Unmet Expectations Delay Sensory Processes

Prior knowledge and expectations play a substantial role in recognition and decision-making processes by governing the interpretation of the sensory stimulus and allowing us to make fast and accurate decisions.

Whether and how early sensory processes are affected by expectations, however, has remained a controversial issue. Using a behavioral experiment and a recursive Bayesian model, Urgen & Boyaci (2021) investigated the effect of expectations on perceptual thresholds and unveiled the possible mechanisms that underlie the observed effects.

Specifically, they showed that unlike what is suggested for higher-level mechanisms, valid expectations do not facilitate perceptual processes, instead, unmet expectations delay them. Their modeling findings revealed that the mechanism that underlies this delay is the need for further processing required by the system to complete the sensory process. Urgen & Boyaci (2021) also discussed possible neural mechanisms that can explain their findings within the predictive processing framework.



Expectations strongly affect and shape our perceptual decision-making processes.
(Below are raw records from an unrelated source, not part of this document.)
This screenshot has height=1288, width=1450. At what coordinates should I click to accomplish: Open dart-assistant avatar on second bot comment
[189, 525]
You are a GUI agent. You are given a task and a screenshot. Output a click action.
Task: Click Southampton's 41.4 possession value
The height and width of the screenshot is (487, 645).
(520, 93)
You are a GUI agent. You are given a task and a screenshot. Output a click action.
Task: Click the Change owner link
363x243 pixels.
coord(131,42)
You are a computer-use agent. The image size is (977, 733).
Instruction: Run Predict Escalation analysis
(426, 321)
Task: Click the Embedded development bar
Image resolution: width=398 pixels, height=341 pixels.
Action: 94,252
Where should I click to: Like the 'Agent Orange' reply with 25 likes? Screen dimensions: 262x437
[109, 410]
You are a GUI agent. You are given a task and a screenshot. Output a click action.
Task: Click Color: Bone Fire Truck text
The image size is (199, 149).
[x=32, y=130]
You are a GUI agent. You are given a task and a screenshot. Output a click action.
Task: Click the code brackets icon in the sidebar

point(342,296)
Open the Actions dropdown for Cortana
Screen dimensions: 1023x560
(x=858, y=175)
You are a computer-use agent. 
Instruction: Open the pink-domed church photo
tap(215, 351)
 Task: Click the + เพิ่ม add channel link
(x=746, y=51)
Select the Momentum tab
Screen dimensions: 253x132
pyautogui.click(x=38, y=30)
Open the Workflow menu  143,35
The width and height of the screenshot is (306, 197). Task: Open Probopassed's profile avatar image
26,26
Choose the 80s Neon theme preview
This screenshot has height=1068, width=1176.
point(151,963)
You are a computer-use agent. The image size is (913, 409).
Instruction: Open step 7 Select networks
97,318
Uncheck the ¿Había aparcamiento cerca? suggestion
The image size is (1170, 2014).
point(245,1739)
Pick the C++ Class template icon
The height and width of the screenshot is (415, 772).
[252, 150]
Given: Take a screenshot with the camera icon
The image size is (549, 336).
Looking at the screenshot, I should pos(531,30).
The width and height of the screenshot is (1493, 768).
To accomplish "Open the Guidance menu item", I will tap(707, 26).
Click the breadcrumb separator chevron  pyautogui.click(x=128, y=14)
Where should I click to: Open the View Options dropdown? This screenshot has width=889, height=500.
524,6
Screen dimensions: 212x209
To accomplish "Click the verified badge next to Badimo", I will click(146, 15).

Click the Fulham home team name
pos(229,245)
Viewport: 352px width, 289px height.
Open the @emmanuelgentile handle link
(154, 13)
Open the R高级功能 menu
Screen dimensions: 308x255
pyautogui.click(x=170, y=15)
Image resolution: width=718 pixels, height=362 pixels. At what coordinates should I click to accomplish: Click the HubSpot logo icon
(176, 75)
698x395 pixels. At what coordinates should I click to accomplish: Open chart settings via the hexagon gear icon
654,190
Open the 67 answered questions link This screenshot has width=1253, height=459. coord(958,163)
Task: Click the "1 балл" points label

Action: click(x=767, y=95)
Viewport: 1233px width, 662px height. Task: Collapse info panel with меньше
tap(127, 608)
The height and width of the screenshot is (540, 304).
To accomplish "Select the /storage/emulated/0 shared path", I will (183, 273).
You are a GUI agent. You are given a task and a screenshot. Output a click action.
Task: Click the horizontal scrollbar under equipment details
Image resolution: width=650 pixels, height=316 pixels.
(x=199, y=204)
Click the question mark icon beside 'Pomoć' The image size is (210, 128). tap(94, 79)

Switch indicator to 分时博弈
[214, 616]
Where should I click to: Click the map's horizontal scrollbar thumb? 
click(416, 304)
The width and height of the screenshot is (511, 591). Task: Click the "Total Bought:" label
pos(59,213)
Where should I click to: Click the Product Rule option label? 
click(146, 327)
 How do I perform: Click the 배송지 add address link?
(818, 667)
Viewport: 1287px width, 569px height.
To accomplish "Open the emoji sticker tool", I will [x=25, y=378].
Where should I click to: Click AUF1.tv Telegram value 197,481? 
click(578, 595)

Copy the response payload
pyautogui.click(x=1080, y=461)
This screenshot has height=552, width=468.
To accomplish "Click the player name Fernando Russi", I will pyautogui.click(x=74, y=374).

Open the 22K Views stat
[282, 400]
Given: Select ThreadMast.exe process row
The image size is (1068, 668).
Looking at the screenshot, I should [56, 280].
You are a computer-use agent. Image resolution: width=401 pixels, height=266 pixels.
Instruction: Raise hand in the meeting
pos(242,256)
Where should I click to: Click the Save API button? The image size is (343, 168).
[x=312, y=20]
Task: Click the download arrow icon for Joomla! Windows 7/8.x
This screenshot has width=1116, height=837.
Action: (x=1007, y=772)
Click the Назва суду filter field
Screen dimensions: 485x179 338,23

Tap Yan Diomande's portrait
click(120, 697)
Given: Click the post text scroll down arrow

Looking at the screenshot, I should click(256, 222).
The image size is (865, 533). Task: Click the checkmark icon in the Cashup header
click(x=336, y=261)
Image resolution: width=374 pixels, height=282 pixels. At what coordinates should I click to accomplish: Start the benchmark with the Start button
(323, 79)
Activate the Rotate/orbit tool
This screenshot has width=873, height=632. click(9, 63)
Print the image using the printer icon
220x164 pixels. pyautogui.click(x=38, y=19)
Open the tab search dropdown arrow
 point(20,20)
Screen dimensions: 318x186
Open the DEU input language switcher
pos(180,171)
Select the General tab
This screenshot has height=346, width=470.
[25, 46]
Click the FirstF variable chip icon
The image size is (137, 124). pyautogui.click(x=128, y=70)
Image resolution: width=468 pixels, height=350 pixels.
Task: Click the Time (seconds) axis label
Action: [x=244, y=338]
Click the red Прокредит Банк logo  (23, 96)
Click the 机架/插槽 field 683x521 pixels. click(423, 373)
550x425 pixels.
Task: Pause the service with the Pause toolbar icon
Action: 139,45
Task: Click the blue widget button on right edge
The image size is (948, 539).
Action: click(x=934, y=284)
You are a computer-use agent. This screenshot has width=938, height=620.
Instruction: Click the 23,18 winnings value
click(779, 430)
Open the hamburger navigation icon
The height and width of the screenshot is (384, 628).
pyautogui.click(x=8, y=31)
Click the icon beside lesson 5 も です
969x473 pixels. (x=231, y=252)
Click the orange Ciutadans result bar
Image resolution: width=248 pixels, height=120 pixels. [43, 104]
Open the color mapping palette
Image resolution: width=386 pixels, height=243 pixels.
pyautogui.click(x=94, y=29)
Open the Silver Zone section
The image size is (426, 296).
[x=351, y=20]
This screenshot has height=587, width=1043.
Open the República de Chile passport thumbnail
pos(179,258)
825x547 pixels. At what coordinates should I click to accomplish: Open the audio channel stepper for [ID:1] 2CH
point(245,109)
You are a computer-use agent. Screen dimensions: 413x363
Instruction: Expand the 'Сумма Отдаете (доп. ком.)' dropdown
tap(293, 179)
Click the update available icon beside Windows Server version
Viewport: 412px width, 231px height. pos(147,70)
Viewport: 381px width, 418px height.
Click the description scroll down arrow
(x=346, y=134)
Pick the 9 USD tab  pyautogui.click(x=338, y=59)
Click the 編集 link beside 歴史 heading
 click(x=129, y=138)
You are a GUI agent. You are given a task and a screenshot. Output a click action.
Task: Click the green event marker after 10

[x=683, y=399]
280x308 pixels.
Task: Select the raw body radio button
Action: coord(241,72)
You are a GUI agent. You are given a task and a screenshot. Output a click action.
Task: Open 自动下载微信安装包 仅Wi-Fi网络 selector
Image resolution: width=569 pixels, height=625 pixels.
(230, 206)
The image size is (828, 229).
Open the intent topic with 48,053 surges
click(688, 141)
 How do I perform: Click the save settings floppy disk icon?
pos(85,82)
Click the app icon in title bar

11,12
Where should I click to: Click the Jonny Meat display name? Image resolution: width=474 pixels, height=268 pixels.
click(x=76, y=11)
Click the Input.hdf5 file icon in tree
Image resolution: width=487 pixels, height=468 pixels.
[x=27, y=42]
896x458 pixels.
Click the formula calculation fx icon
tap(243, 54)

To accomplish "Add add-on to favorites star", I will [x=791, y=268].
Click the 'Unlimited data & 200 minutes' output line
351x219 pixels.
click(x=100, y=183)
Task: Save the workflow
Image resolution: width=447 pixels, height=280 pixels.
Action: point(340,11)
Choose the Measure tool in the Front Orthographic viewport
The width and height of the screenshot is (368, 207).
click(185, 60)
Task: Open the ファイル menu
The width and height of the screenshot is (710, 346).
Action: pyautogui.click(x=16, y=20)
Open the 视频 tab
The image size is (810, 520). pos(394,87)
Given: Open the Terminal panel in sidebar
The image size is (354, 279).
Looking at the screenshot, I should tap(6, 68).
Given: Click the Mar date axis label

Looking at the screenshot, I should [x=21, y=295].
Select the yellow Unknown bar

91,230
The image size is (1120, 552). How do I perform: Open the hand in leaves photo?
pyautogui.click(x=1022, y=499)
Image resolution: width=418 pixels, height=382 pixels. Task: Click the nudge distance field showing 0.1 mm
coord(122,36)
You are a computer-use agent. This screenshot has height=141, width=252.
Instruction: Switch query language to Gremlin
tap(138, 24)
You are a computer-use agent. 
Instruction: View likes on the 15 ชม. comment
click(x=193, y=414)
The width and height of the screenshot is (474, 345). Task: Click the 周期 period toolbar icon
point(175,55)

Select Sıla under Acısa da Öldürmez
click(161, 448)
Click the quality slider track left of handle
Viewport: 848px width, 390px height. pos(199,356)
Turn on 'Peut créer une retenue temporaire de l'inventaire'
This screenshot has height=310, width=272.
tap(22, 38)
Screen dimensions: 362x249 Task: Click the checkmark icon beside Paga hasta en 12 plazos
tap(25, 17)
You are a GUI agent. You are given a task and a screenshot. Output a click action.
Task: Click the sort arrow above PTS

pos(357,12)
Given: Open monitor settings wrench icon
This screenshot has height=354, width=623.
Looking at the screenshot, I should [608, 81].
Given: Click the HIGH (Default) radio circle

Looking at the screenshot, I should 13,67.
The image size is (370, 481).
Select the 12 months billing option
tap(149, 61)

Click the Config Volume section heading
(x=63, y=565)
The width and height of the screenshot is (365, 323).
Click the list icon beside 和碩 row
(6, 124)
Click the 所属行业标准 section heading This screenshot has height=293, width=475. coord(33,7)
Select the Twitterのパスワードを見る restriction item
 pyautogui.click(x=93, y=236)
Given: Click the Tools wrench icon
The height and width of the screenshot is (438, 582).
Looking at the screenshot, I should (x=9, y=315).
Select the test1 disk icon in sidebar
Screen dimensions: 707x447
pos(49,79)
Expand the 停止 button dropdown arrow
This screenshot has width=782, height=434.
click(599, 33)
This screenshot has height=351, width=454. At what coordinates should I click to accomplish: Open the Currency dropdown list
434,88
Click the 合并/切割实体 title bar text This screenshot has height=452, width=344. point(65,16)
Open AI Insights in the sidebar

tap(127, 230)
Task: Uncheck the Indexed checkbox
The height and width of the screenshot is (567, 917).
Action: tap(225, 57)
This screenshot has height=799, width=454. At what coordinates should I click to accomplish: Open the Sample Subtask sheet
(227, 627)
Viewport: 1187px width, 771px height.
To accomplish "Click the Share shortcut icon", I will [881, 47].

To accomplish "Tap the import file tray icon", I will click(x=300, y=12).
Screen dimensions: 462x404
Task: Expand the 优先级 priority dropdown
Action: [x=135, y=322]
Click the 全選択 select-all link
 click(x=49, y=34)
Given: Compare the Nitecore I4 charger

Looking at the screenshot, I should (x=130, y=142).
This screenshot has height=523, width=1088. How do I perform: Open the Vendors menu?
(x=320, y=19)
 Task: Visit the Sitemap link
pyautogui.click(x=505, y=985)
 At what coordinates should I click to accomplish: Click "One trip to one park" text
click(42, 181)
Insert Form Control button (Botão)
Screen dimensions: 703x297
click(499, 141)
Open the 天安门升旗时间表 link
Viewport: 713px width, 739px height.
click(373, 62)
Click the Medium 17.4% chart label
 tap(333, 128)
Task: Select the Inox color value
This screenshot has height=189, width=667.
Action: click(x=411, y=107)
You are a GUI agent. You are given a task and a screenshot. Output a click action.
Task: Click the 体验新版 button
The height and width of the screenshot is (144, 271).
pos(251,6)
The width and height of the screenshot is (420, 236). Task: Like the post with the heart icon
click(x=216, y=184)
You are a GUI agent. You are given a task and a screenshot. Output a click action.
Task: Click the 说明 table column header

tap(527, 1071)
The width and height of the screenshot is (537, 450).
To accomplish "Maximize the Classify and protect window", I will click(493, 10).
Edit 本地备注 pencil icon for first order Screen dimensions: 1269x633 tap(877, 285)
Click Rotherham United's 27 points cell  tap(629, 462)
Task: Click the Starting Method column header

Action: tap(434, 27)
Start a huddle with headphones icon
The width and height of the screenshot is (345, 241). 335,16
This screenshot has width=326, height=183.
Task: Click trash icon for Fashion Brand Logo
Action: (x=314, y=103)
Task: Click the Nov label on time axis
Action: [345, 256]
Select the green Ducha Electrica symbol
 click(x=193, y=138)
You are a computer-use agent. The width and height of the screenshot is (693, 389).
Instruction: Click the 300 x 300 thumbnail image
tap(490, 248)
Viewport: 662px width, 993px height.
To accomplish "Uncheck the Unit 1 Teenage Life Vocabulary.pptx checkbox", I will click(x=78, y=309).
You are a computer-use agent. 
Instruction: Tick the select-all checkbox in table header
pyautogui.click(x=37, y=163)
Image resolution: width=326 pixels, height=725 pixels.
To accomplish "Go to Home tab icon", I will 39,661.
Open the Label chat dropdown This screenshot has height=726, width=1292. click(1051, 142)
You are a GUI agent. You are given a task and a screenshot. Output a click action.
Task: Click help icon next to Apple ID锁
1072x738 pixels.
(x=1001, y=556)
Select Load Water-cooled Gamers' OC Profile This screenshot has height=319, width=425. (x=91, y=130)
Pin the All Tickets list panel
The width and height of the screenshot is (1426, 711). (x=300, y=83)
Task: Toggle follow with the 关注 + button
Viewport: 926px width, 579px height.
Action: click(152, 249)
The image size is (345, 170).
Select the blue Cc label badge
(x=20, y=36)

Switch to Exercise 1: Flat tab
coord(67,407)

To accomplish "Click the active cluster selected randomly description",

Specifically, valid expectations speed up perceptual decisions, and determine what we see in a noisy stimulus. Despite the well-established effects of expectations on decision-making, whether and how they affect low-level sensory processes remain elusive. To address this problem, we investigated the effect of expectation on temporal thresholds in an individuation task (detection of the position of an intact image, a house or face). We found that compared to a neutral baseline, thresholds increase when the intact images are of the unexpected category, but remain unchanged when they are of the expected category. Using a recursive Bayesian model with dynamic priors we show that delay in sensory processes is the result of further processing, consequently longer time, required in case of violated expectations. Expectations, however, do not alter internal parameters of the system. These results reveal that sensory processes are delayed when expectations are not met, and a simple parsimonious computational model can successfully explain this effect.